Dao is translated by Legge “her (proper) course”. Wang Bi’s explanation of this Yi Ching image is well worth a detour.
The third unbroken line is yang (陽) and so male. The line above the third yang is broken and so yin and female. The fourth yin is a wife (婦) but not the third yang’s. To quote Richard John Lynn’s translation:
“Third Yang is originally part of the [upper] Gen … trigram, but here it abandons its fellows and takes up with Fourth Yin. This results not only in this one not returning but also goes so far as to cause the … [Fourth Yin] to get with child and then not raise it. To be so taken with personal advantage that one forgets moral principles and to be so greedy for advance that one forgets one’s old responsibilities, such is the dao of misfortune.”
All this is still not enough for this one word, but we will see more on dao throughout the Lun Yu.

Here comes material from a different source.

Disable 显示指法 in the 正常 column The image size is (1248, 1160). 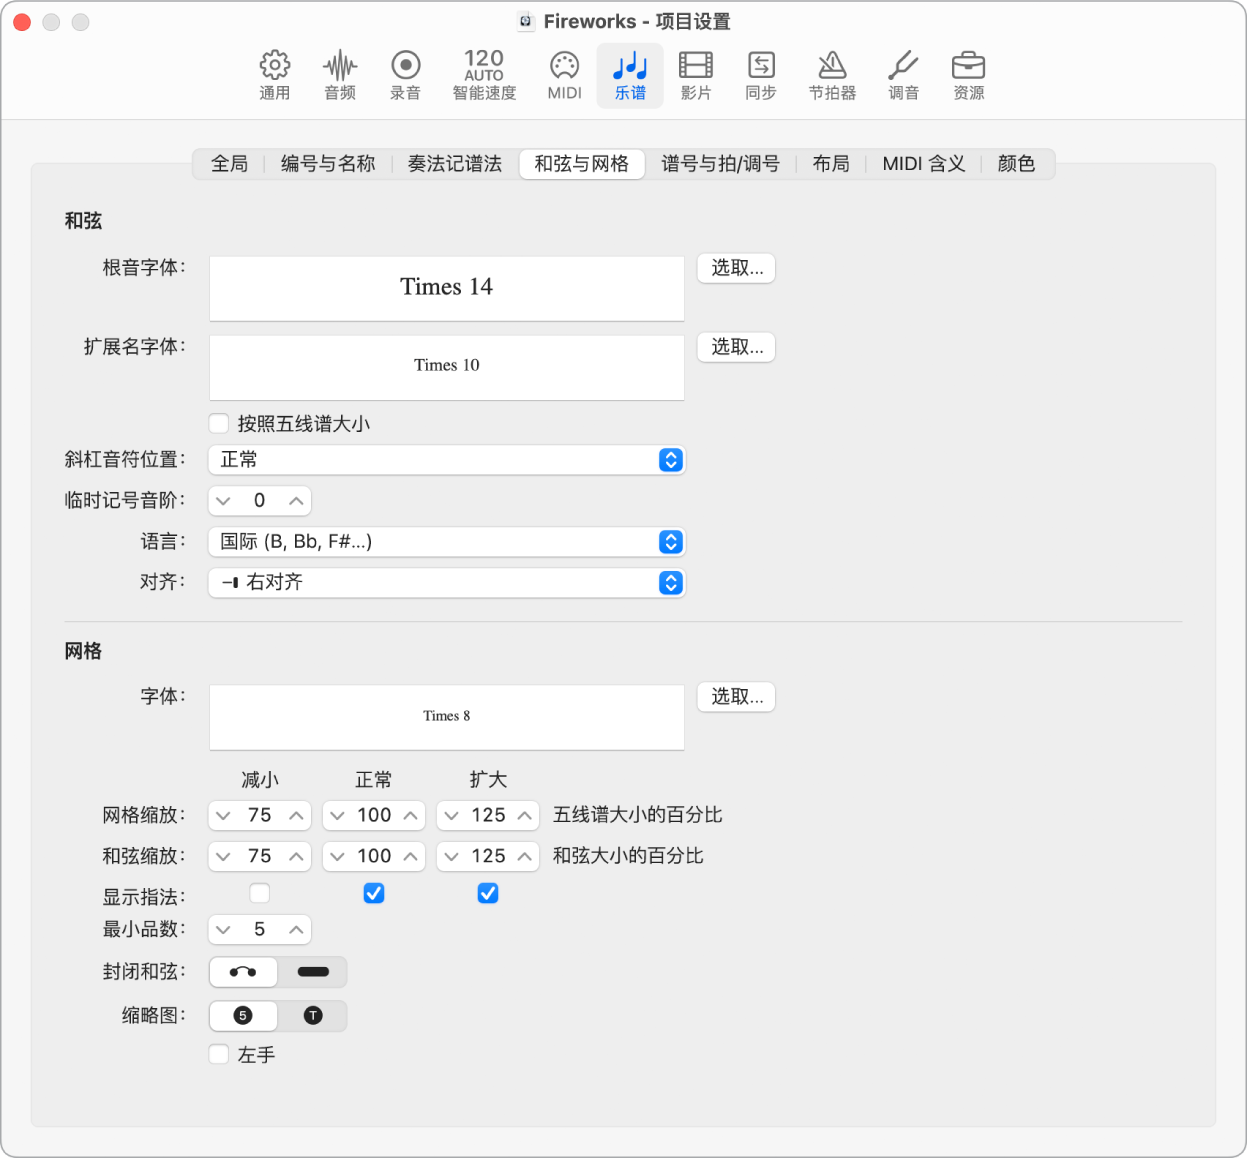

Slingerland’s commentary mentions controversy over exactly how large a “state of a myriad chariots” (千乘之国) is. All that really matters is that it is bigger than a village hamlet and smaller than All-Of-China. We will come back to Confucius’s interest in the role of middle manager later. Let us analyze the words themselves for now.
The term “state of a myriad chariots” (千乘之国) must have been originally military. We will come back to see how Sun Tzu uses the concept of a myriad chariots in the proper time and place - namely book 5 saying 8. Instead, let’s look at a sentence from the Way Power Classic, the Dao De Jing (道德经).
At the time the Lun Yu was compiled the Dao De Jing (道德经) would have been referred to by the name of its author, Laozi (老子). If he was a historical person, Laozi had the birth name Li Er (李耳) but was generally referred to as Laodan (老聃) - “Old long ears” or less accurately but more flavorfully “Ol’ wrinkly”.
Laozi (老子) Chapter 26, On Heaviness (重), has the statement
“奈何萬乘之主,而以身輕天下?”
Which Legge translates “How should the lord of a myriad chariots carry himself lightly before the kingdom?”, though in more modern English “could” would be better here than “should”.
The similarities between Lin Yu 1.5 and Dao De Jung 26 are brought out by Wang Bi’s commentary. Paul J Lin translates them as follows:
“Heaviness is [the Sage’s] base, therefore one never leaves it. … To lose lordliness is to lose a lord’s position.”
Both Laozi and Kongzi agree that it takes the repeated application of heaviness to smooth the footpath. But is heaviness an attribute which the sage could but does not shed or something logically deeper?
The difference between Laozi and Kongzi is simply the difference between a positive and negative approach. For Laozi, heaviness is a positive attribute of the sage; Kongzi does not give the sage positive attributes but describes the sage’s actions. Thus we see how his logical conceptions lead to an action and implementation orientation in Confucius.